The Hindu

EU stalls treaty talks to allow copyright waiver for print disabilities
NEW DELHI, July 25, 2012
Priscilla Jebaraj

The European Union is holding up a treaty to allow books and other printed 
works to be converted into a format accessible to the visually impaired and 
other print disabled people without seeking the permission of the copyright 
holder.

India, and most other developing countries, strongly support such a legally 
binding treaty currently being negotiated at a World Intellectual Property 
Organisation (WIPO) meeting in Geneva. However, non-governmental organisation 
sources at that summit say that the EU is stalling the treaty by placing 
unreasonable restrictions on how copyrighted works are to be converted, and by 
whom. The EU office in Delhi and Brussels did not respond to a request for 
comment on their position.

"[The treaty] would allow organisations working for the blind to import and 
export accessible works without seeking the copyright holder's permission, 
since very little money is spent in developing countries on converting books 
into accessible formats, while they are much more readily available elsewhere," 
according to Pranesh Prakash of the Bangalore-based Centre for Internet and 
Society who is attending the summit as an NGO member. If the treaty is not 
finalised by Wednesday, when the meeting ends, disabled people could be forced 
to wait till 2014 for their next chance.

Last week, Indian delegate G.R. Raghavender pleaded with negotiators to 
finalise the treaty without further delay "so that we won't go back, especially 
the Indian delegation won't go back empty-handed, facing the 15 million blind 
people in India, which is almost 50 percent of the world blind population, that 
is 37 million."

In fact, the treaty will benefit a much larger group of print-disabled, 
including those who suffer from motor disabilities which prevent them from 
holding a book, or learning disabilities such as dyslexia, or autism, which 
make it hard to read. There are approximately 70 million print-disabled people 
in India.

Accessible formats would include Braille, electronic text and audio versions of 
books, making Western publishers' jittery about piracy fears. Hence, some 
countries are demanding stringent tracking mechanisms and legal requirements 
that activists say will effectively block access to disabled people in 
developing countries - where more than 85 per cent of them live.

"An instrument that subjects the enjoyment of fundamental freedoms by persons 
with visual impairments to market forces and bureaucratic practices will not 
work," Mr.
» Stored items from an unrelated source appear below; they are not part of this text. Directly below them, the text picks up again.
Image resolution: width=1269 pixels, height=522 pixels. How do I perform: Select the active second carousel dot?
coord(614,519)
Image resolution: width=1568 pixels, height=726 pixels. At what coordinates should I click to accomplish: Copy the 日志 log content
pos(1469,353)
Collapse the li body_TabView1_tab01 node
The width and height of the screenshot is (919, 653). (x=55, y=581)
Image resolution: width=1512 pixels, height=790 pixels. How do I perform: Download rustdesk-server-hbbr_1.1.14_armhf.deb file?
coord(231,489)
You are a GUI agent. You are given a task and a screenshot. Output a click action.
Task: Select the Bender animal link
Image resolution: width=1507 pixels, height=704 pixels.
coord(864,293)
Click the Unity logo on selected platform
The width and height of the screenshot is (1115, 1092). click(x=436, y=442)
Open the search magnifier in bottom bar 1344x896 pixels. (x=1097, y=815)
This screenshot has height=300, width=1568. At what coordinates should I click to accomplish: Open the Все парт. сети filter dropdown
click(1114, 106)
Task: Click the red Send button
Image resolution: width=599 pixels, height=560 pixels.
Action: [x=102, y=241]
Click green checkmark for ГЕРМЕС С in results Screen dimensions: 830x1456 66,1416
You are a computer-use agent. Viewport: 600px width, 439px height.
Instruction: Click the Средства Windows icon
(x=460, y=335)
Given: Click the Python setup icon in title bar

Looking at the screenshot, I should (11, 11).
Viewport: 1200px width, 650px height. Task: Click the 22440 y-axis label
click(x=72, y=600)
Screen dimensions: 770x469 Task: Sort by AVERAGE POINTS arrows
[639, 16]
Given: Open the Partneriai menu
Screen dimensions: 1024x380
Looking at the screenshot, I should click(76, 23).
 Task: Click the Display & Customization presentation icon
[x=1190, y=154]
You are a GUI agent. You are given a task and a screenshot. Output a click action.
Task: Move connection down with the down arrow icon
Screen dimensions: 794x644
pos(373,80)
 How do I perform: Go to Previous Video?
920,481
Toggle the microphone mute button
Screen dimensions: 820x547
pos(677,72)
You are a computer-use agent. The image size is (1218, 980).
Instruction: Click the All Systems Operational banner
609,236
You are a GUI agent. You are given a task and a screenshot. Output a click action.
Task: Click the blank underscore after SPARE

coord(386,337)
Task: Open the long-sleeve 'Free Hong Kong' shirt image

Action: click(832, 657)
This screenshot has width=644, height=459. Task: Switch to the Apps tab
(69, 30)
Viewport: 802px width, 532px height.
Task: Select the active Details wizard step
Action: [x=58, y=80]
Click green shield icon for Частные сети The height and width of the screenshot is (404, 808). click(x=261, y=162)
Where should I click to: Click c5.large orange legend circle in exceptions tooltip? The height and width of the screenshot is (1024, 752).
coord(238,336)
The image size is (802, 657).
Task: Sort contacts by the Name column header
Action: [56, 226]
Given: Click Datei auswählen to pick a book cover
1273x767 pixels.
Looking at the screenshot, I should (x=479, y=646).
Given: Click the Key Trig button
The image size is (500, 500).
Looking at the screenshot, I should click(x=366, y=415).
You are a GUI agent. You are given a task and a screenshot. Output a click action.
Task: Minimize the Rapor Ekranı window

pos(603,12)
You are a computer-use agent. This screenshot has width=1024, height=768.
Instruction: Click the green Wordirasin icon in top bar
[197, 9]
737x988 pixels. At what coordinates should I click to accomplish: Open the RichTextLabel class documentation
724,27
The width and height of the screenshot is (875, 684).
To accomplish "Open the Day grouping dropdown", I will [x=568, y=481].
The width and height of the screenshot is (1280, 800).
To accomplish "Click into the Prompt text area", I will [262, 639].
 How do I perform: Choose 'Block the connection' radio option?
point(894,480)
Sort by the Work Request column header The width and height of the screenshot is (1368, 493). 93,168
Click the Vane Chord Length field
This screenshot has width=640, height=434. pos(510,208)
Prakash said, in his statement to WIPO delegates. "In India, our 
Parliament recently passed an amendment to our copyright law that grants 
persons with disabilities, and those who are working for them, a strong yet 
simply-worded right to have equal access to copyrighted works as sighted 
persons."

In fact, the EU Parliament had given its unanimous approval to the treaty in 
February 2012. "It would be a democratic travesty if the EU's representatives 
here today posed any problems to a clear road map for a binding international 
treaty, especially by posing unrealistic proposals with regards to authorised 
entities and other issues very far from consensus positions in the WIPO and in 
clear contradiction with the aims of the World Blind Union," said David 
Hammerstein, a representative of American and European consumer organisations, 
making a statement at the Geneva meeting.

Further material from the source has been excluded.